For the PDE:$$u_{xx}+u_{yy}=0$$ $$u(0,y)=\sin\pi y, \ u(1,y)=0$$ $$u(x,0)=u(x,1)=0.$$
I have that $u(x,y)=X(x)Y(y)$, then $$-Y(y)=\mu Y(y), \ Y(0)=Y(1)=0$$ $$X''(x)=\mu X(x), \ X(1)=0.$$
Thus, $$\mu_n=(n\pi)^2, \ Y_n(y)=\sin n\pi y, \ n = 1,2,...$$ and then $$X_n(x)=A_ne^{n\pi(x-1)}+B_ne^{-n\pi(x-1)}$$ satisfies $X_n(1)=0$ if $A_n = -B_n.$
But why is $X_n(x)=A_n\sin\text hn\pi(x-1)$?

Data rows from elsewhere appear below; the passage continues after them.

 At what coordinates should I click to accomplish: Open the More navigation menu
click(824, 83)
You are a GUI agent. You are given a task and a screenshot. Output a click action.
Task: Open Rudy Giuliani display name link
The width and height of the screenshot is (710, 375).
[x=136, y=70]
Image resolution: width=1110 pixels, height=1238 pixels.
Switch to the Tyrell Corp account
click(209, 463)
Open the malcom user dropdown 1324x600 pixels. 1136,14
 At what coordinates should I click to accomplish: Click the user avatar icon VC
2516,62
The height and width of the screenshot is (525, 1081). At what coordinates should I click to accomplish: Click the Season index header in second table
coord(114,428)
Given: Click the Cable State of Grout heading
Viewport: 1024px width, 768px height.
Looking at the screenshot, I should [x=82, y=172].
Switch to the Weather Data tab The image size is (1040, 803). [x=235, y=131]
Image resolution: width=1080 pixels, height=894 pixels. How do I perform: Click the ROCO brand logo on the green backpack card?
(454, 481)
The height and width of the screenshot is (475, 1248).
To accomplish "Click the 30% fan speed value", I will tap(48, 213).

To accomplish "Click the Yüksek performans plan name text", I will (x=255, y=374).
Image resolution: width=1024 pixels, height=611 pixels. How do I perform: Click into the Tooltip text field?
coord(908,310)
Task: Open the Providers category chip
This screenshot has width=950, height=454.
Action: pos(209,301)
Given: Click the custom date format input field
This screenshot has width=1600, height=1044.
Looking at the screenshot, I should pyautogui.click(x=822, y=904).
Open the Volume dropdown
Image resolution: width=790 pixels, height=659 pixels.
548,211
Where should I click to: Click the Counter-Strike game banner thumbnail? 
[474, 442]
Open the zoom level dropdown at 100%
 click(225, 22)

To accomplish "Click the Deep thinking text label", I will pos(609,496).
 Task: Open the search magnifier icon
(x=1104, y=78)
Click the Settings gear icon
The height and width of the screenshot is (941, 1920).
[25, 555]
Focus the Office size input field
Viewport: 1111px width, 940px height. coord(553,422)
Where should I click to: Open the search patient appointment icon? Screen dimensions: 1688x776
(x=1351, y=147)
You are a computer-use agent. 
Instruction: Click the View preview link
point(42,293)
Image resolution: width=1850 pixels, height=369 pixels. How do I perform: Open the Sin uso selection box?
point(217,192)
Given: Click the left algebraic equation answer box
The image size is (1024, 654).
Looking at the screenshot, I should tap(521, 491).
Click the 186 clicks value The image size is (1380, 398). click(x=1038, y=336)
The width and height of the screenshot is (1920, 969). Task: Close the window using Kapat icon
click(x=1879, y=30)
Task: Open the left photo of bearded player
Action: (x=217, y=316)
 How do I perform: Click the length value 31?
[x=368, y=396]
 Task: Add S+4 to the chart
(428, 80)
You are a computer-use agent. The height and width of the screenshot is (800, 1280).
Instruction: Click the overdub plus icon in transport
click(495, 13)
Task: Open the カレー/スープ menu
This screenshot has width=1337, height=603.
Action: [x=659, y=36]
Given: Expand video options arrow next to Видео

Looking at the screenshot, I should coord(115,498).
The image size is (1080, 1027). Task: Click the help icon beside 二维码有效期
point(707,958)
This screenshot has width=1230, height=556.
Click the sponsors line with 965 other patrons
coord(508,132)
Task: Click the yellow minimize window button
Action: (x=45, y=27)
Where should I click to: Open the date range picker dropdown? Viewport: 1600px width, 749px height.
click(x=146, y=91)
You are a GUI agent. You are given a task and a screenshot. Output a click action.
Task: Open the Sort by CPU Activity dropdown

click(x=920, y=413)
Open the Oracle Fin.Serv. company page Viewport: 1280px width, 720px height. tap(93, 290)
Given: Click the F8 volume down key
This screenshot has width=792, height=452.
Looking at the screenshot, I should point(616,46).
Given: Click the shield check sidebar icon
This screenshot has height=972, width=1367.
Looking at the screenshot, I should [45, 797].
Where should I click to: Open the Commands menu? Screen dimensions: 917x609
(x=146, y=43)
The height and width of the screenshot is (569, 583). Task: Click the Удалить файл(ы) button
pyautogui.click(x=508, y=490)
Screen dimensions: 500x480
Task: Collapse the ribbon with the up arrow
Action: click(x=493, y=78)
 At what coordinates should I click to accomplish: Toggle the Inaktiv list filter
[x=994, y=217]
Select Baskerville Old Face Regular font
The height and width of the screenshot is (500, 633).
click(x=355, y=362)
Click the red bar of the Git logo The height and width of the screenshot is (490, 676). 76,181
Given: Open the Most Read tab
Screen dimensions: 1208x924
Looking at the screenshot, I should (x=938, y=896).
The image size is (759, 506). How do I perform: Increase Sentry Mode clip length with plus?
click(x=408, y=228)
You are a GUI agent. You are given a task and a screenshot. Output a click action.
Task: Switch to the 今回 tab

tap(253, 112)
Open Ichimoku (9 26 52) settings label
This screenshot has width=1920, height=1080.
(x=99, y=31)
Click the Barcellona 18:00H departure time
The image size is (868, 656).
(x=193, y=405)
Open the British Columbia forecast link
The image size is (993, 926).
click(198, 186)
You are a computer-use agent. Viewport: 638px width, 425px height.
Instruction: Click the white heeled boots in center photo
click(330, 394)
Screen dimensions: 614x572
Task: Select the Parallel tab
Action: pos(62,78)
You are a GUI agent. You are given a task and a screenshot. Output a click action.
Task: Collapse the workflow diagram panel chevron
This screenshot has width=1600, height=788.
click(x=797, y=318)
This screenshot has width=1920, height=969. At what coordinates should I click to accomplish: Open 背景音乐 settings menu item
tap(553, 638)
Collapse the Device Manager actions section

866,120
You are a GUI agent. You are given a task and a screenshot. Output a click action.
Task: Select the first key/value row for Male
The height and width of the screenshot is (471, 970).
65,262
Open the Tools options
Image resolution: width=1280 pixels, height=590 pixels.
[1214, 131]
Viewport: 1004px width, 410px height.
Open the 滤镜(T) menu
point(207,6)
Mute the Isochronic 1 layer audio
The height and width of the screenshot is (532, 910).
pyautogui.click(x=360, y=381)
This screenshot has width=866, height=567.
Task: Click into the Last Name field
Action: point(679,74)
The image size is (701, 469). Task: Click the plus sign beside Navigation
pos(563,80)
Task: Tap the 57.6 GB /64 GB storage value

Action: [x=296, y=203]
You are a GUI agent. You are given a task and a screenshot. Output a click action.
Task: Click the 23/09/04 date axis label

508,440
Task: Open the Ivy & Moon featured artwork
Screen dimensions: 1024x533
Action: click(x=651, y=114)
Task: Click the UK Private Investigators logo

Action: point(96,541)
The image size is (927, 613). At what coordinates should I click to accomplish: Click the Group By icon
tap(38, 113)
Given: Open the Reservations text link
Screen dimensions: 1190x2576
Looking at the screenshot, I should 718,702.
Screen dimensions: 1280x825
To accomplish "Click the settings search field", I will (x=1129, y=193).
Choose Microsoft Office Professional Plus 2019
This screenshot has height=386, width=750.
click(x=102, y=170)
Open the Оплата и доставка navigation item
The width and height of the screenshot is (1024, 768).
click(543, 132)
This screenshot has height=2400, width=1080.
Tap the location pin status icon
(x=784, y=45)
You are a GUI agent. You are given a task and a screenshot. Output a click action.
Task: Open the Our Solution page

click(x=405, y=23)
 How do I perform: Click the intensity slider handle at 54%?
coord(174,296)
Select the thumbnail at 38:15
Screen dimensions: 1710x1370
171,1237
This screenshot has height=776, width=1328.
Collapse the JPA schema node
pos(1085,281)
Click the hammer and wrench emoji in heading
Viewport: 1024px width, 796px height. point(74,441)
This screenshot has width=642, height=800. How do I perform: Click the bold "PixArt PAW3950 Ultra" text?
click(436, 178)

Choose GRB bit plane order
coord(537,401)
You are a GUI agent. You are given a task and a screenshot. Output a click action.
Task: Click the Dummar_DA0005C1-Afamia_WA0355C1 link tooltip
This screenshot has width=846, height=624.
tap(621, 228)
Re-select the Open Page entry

For the equation $u_{xx} + u_{yy} = 0$ with $u(0,y)=\sin\pi y$, $u(1,y)=0$, and $u(x,0)=u(x,1)=0$ it can be seen that for $u(x,y) = F(x) G(y)$ then \begin{align} G'' + \mu^{2} G &= 0 \\ F'' - \mu^{2} F &= 0. \end{align} The solutions are $F(x) = A_{1} \cosh(\mu x) + A_{2} \sinh(\mu x)$ and $G(y) = B_{1} \cos(\mu y) + B_{2} \sin(\mu y)$. For the case of $G(0) = G(1) = 0$ then $B_{1} = 0$ and $\sin(\mu) = 0$ which yields $\mu = n \pi$, $n \geq 0$. The y-solution is $G(y) = \sin(n \pi y)$. The x-equation becomes $F''- n^{2} \pi^{2} F = 0$ with $F(1) = 0$. The solution of which yields $0 = A_{1} \cosh(n \pi) + A_{2} \sinh(n \pi)$. Solving for $A_{2}$ this yields \begin{align} A_{2} = - A_{1} \coth(n \pi) \end{align} and \begin{align} F(x) &= A_{1} \cosh(n \pi x) - A_{1} \coth(n \pi) \, \sinh(n \pi x) \\ &= \frac{A_{1}}{\sinh(n \pi)} \left( \sinh(n \pi) \, \cosh(n \pi x) - \sinh(n \pi x ) \, \cosh(n \pi) \right) \\ &= A \sinh(n\pi(x-1)). \end{align} The general solution is then \begin{align} u(x,y) = \sum_{n=1}^{\infty} A_{n} \sinh(n\pi(x-1)) \, \sin(n \pi y). \end{align} The last condition is $u(0,y) = \sin(\pi y)$ for which \begin{align} \sin(\pi y) = - \sum_{n=1}^{\infty} A_{n} \sinh(n \pi) \, \sin(n \pi y). \end{align} By comparing both sides it is determined that the coefficients are given by $A_{1} = - (\sinh(\pi))^{-1}$ and $A_{n \geq 2} = 0$. The solution is now given by \begin{align} u(x,y) = \frac{\sinh(\pi(1- x))}{\sinh(\pi)} \, \sin(\pi y). \end{align}